- DESCRIPTION OF THE TASK -
Output the material from its first line up to and including the line containing "pyautogui.click(x=613, y=394)" as a JSON list of strings, with one string per line and blank lines left out.

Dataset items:
□ □ □ □ □

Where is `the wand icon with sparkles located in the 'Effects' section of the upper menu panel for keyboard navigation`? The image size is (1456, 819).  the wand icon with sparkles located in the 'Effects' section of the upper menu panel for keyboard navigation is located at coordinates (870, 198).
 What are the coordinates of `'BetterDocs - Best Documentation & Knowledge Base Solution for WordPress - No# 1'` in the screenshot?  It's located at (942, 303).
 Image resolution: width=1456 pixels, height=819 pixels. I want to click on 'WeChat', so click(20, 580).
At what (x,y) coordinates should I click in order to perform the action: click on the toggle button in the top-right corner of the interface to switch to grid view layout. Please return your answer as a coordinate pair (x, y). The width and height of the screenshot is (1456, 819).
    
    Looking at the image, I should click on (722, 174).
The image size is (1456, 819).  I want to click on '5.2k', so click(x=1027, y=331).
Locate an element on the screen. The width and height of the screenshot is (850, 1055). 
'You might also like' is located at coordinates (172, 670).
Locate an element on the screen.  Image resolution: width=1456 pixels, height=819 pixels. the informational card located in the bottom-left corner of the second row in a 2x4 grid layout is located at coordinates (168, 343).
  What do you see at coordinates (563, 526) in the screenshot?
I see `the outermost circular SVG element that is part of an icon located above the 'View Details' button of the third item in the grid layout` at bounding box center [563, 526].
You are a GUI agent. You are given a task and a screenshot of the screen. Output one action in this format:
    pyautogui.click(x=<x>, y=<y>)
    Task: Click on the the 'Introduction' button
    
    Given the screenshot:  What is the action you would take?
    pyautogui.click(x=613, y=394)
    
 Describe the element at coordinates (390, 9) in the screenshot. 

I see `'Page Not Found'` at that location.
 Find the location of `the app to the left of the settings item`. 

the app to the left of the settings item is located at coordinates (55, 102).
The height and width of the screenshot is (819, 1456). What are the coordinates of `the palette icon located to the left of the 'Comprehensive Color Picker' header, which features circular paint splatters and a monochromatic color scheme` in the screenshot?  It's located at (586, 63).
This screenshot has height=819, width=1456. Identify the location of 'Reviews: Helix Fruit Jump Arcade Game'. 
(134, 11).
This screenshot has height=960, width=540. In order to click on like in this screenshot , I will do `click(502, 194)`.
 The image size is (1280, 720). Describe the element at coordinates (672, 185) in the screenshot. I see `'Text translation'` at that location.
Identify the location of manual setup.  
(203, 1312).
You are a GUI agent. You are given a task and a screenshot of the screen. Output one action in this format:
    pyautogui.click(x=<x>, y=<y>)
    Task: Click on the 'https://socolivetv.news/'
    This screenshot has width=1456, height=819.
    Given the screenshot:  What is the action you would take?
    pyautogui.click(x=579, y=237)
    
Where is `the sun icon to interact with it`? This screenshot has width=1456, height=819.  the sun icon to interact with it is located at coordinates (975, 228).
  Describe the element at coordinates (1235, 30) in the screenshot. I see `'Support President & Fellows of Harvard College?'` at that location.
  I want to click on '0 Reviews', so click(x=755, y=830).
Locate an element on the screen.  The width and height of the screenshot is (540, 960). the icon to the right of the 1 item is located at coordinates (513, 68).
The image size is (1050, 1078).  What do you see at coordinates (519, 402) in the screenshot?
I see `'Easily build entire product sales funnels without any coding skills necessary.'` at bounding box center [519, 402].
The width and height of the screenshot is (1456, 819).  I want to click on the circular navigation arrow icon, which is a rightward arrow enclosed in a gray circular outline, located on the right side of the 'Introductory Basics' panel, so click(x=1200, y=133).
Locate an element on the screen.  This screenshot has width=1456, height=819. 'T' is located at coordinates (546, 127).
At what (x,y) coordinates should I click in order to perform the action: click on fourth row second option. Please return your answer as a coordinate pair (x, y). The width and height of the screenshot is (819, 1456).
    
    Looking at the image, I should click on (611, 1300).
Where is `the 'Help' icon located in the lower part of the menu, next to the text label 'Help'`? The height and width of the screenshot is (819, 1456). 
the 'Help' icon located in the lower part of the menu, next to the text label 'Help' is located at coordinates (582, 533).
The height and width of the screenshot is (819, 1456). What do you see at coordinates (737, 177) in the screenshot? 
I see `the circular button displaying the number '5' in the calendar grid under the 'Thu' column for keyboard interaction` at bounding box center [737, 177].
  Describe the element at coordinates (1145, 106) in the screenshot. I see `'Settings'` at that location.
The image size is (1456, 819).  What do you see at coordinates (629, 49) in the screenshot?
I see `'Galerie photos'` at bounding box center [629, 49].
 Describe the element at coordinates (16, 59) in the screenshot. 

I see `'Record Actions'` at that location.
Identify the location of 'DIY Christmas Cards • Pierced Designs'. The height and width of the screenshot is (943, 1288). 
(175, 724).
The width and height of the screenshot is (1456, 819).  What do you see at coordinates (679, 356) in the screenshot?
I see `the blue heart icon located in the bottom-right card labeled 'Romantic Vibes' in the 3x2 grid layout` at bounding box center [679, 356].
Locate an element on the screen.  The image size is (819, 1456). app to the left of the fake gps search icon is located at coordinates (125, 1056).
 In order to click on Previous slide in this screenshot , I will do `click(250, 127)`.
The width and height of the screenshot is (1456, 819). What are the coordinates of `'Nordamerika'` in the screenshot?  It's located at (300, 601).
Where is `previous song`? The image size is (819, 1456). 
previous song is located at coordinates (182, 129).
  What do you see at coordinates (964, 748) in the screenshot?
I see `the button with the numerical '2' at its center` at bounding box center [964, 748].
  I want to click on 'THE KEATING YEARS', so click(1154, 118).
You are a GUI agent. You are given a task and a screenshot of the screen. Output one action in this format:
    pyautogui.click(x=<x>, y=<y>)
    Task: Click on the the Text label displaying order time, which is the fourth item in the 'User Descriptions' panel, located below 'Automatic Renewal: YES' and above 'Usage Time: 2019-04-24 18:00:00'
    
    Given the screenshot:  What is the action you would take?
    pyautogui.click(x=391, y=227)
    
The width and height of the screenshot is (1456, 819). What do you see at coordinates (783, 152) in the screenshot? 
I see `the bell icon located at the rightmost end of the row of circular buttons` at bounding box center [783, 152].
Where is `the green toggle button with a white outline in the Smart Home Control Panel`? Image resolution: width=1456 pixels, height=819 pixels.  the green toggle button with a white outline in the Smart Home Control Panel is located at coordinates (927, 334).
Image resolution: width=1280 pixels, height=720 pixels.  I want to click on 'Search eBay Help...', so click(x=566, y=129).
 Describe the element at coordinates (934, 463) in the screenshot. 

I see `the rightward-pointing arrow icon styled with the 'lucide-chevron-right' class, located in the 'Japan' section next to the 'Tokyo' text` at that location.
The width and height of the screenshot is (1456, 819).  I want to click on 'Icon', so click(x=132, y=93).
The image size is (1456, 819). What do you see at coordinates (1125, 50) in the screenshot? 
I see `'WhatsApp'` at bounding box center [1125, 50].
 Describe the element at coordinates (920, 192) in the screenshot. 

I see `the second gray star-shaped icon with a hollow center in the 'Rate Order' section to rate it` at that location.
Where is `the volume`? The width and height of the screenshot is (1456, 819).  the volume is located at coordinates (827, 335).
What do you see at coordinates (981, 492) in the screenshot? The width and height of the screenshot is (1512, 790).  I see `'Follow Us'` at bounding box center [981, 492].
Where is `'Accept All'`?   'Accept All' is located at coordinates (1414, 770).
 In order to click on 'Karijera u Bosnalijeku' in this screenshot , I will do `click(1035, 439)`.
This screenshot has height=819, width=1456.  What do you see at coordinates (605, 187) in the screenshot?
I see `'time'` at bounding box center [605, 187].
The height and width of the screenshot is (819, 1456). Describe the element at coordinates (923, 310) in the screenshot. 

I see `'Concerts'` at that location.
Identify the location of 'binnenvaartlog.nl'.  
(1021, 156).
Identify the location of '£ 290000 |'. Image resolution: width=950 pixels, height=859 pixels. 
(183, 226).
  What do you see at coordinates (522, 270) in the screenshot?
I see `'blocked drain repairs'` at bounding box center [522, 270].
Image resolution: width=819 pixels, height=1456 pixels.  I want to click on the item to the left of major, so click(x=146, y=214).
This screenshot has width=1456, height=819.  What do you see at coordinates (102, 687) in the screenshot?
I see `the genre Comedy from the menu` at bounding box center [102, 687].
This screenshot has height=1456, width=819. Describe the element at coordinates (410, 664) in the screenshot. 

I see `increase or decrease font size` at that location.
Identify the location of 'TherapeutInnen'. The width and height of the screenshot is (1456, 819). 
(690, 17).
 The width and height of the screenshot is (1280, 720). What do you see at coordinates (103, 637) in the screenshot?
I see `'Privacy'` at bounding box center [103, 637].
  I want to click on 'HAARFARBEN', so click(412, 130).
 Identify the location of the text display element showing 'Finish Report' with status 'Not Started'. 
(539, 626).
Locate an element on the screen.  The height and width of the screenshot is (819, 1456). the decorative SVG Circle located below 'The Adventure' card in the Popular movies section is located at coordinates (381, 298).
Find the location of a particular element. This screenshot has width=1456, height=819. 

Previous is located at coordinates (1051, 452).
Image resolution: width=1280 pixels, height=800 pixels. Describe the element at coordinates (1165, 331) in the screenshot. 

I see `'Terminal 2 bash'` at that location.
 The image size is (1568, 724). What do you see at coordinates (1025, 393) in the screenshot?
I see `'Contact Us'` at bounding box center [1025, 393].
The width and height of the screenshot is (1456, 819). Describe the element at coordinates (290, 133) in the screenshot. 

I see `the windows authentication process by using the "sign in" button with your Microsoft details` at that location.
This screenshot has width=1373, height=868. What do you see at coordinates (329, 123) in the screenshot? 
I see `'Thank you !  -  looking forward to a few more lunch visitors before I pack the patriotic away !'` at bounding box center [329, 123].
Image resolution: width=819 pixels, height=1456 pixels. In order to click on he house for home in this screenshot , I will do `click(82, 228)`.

□ □ □ □ □

- CORRECT OUTPUT -
[
  "Where is `the wand icon with sparkles located in the 'Effects' section of the upper menu panel for keyboard navigation`? The image size is (1456, 819).  the wand icon with sparkles located in the 'Effects' section of the upper menu panel for keyboard navigation is located at coordinates (870, 198).",
  " What are the coordinates of `'BetterDocs - Best Documentation & Knowledge Base Solution for WordPress - No# 1'` in the screenshot?  It's located at (942, 303).",
  " Image resolution: width=1456 pixels, height=819 pixels. I want to click on 'WeChat', so click(20, 580).",
  "At what (x,y) coordinates should I click in order to perform the action: click on the toggle button in the top-right corner of the interface to switch to grid view layout. Please return your answer as a coordinate pair (x, y). The width and height of the screenshot is (1456, 819).",
  "    Looking at the image, I should click on (722, 174).",
  "The image size is (1456, 819).  I want to click on '5.2k', so click(x=1027, y=331).",
  "Locate an element on the screen. The width and height of the screenshot is (850, 1055). ",
  "'You might also like' is located at coordinates (172, 670).",
  "Locate an element on the screen.  Image resolution: width=1456 pixels, height=819 pixels. the informational card located in the bottom-left corner of the second row in a 2x4 grid layout is located at coordinates (168, 343).",
  "  What do you see at coordinates (563, 526) in the screenshot?",
  "I see `the outermost circular SVG element that is part of an icon located above the 'View Details' button of the third item in the grid layout` at bounding box center [563, 526].",
  "You are a GUI agent. You are given a task and a screenshot of the screen. Output one action in this format:",
  "    pyautogui.click(x=<x>, y=<y>)",
  "    Task: Click on the the 'Introduction' button",
  "    Given the screenshot:  What is the action you would take?",
  "    pyautogui.click(x=613, y=394)"
]